「相模トラフ」巨大地震が起きれば、小田原や八王子で強い揺れ

2016.10.13 07:19

相模トラフ巨大地震の長周期地震動予測。関東大震災タイプの地震が周期2秒(約100mのビル)を揺らした場合。凡例は1秒当たりの揺れ幅(cm)。図中の実線は想定震源域(提供写真)
相模トラフ巨大地震の長周期地震動予測。関東大震災タイプの地震が周期2秒(約100mのビル)を揺らした場合。凡例は1秒当たりの揺れ幅(cm)。図中の実線は想定震源域(提供写真)【拡大】

 政府の地震調査委員会は12日、相模湾から延びる海底地形の「相模トラフ」沿いで巨大地震が発生した場合、関東地方で周期の長いゆっくりとした揺れ(長周期地震動)がどのように起きるかを予測した地図の試作版を公表した。神奈川県小田原市や東京都八王子市などでは強く揺れる場合があるとしている。

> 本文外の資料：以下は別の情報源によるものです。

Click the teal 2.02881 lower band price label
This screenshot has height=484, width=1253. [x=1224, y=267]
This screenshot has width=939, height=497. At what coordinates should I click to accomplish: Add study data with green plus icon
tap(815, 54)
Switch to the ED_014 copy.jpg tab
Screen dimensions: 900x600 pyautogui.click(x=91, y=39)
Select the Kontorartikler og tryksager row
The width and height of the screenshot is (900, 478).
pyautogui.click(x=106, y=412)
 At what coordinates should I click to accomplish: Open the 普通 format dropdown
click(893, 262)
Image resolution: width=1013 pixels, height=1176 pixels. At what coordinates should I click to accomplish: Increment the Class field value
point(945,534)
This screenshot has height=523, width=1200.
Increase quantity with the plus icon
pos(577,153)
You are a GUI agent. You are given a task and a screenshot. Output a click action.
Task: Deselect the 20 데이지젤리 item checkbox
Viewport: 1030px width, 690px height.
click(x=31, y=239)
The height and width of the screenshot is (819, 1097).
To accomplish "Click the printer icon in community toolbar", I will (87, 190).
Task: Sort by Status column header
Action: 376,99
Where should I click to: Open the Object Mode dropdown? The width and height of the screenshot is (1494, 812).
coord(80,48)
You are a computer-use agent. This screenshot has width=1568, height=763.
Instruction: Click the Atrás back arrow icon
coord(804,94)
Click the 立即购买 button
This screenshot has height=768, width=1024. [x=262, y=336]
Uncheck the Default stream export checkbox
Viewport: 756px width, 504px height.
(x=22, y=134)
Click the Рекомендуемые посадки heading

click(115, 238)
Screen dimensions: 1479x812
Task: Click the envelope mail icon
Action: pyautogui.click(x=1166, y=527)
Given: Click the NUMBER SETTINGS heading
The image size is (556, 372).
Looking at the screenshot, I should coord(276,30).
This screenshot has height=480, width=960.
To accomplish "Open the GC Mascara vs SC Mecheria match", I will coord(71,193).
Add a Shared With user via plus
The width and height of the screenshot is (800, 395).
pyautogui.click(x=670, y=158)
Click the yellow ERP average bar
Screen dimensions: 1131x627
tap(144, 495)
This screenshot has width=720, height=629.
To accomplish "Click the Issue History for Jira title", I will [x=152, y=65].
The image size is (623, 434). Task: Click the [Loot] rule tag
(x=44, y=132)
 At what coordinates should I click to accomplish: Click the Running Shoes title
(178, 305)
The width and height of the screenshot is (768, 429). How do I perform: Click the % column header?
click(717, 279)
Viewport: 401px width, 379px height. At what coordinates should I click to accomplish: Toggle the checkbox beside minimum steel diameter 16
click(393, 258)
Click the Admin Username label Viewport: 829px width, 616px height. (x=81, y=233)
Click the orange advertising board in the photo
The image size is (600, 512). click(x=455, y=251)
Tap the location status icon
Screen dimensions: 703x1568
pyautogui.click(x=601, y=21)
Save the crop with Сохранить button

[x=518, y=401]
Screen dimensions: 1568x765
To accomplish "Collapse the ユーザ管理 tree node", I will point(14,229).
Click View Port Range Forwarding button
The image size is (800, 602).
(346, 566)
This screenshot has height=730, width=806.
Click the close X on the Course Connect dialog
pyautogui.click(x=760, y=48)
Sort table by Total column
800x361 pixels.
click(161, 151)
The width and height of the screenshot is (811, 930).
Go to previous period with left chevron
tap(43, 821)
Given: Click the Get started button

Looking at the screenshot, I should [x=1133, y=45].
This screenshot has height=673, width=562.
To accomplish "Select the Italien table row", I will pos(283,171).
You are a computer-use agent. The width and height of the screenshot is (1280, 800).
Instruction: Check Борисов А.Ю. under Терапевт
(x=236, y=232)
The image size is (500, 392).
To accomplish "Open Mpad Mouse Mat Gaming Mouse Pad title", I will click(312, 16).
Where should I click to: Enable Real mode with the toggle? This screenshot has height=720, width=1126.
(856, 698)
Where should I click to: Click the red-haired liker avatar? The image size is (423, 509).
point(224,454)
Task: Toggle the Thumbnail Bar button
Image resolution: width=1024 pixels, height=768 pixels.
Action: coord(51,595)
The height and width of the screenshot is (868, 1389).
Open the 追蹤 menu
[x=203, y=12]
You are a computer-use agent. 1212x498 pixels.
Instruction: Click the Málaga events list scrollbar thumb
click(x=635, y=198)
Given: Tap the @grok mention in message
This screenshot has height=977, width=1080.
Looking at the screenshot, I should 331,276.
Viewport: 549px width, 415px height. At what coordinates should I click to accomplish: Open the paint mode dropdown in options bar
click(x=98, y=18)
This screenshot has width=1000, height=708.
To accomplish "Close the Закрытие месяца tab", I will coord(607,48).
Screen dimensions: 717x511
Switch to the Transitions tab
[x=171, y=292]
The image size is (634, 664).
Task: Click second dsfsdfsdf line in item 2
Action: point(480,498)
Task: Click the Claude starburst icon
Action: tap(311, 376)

 相模トラフでは、大正12年にマグニチュード(M)7・9の関東大震災(大正関東地震)、元禄16年にM8・2の元禄関東地震が発生。予測では、それぞれの地震をモデルとし、震源の位置などをずらした120~288通りの地震の起こり方を想定して揺れを推計し、平均を求めた。

 その結果、大正地震型に比べ、元禄型の方が強く揺れる傾向がみられた。元禄型の場合、周期2秒の揺れに対し、20階相当のビルの先端が小田原市で毎秒2メートル超、八王子市で同2メートル弱と非常に速く動く予測になった。